The task: Recast every line of the items below as a Markdown table with two columns, Row (numbered from 1) and Line, skipping blank lines.

Material supplied:
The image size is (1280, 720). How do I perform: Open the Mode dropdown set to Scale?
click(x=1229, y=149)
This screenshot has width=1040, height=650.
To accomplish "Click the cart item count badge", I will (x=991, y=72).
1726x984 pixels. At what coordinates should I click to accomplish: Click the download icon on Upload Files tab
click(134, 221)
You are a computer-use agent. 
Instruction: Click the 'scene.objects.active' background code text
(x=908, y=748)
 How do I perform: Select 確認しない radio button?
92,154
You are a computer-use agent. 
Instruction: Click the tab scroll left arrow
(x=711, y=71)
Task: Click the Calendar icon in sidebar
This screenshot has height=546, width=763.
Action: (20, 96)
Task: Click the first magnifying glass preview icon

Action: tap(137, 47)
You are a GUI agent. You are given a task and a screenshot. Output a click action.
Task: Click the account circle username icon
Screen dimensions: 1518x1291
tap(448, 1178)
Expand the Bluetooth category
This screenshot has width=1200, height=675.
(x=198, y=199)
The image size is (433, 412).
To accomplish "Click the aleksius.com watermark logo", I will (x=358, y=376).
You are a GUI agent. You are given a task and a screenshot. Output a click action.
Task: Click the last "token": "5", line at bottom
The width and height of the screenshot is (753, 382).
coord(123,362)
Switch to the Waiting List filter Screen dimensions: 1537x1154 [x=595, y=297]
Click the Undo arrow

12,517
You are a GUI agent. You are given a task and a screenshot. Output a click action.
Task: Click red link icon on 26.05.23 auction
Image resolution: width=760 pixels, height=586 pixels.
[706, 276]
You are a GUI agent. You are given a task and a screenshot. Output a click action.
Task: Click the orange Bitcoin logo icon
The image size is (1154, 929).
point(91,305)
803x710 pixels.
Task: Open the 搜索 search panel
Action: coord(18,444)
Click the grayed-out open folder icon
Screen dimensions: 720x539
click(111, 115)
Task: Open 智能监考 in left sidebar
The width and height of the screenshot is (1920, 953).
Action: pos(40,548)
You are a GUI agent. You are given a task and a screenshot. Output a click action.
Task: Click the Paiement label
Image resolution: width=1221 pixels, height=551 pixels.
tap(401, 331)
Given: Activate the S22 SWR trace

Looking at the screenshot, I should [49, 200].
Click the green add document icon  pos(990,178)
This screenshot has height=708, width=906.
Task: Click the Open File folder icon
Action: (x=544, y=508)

Output of the exercise:
| Row | Line |
|---|---|
| 1 | The image size is (1280, 720). How do I perform: Open the Mode dropdown set to Scale? |
| 2 | click(x=1229, y=149) |
| 3 | This screenshot has width=1040, height=650. |
| 4 | To accomplish "Click the cart item count badge", I will (x=991, y=72). |
| 5 | 1726x984 pixels. At what coordinates should I click to accomplish: Click the download icon on Upload Files tab |
| 6 | click(134, 221) |
| 7 | You are a computer-use agent.  |
| 8 | Instruction: Click the 'scene.objects.active' background code text |
| 9 | (x=908, y=748) |
| 10 |  How do I perform: Select 確認しない radio button? |
| 11 | 92,154 |
| 12 | You are a computer-use agent.  |
| 13 | Instruction: Click the tab scroll left arrow |
| 14 | (x=711, y=71) |
| 15 | Task: Click the Calendar icon in sidebar |
| 16 | This screenshot has height=546, width=763. |
| 17 | Action: (20, 96) |
| 18 | Task: Click the first magnifying glass preview icon |
| 19 | Action: tap(137, 47) |
| 20 | You are a GUI agent. You are given a task and a screenshot. Output a click action. |
| 21 | Task: Click the account circle username icon |
| 22 | Screen dimensions: 1518x1291 |
| 23 | tap(448, 1178) |
| 24 | Expand the Bluetooth category |
| 25 | This screenshot has width=1200, height=675. |
| 26 | (x=198, y=199) |
| 27 | The image size is (433, 412). |
| 28 | To accomplish "Click the aleksius.com watermark logo", I will (x=358, y=376). |
| 29 | You are a GUI agent. You are given a task and a screenshot. Output a click action. |
| 30 | Task: Click the last "token": "5", line at bottom |
| 31 | The width and height of the screenshot is (753, 382). |
| 32 | coord(123,362) |
| 33 | Switch to the Waiting List filter Screen dimensions: 1537x1154 [x=595, y=297] |
| 34 | Click the Undo arrow |
| 35 | 12,517 |
| 36 | You are a GUI agent. You are given a task and a screenshot. Output a click action. |
| 37 | Task: Click red link icon on 26.05.23 auction |
| 38 | Image resolution: width=760 pixels, height=586 pixels. |
| 39 | [706, 276] |
| 40 | You are a GUI agent. You are given a task and a screenshot. Output a click action. |
| 41 | Task: Click the orange Bitcoin logo icon |
| 42 | The image size is (1154, 929). |
| 43 | point(91,305) |
| 44 | 803x710 pixels. |
| 45 | Task: Open the 搜索 search panel |
| 46 | Action: coord(18,444) |
| 47 | Click the grayed-out open folder icon |
| 48 | Screen dimensions: 720x539 |
| 49 | click(111, 115) |
| 50 | Task: Open 智能监考 in left sidebar |
| 51 | The width and height of the screenshot is (1920, 953). |
| 52 | Action: pos(40,548) |
| 53 | You are a GUI agent. You are given a task and a screenshot. Output a click action. |
| 54 | Task: Click the Paiement label |
| 55 | Image resolution: width=1221 pixels, height=551 pixels. |
| 56 | tap(401, 331) |
| 57 | Given: Activate the S22 SWR trace |
| 58 | Looking at the screenshot, I should [49, 200]. |
| 59 | Click the green add document icon  pos(990,178) |
| 60 | This screenshot has height=708, width=906. |
| 61 | Task: Click the Open File folder icon |
| 62 | Action: (x=544, y=508) |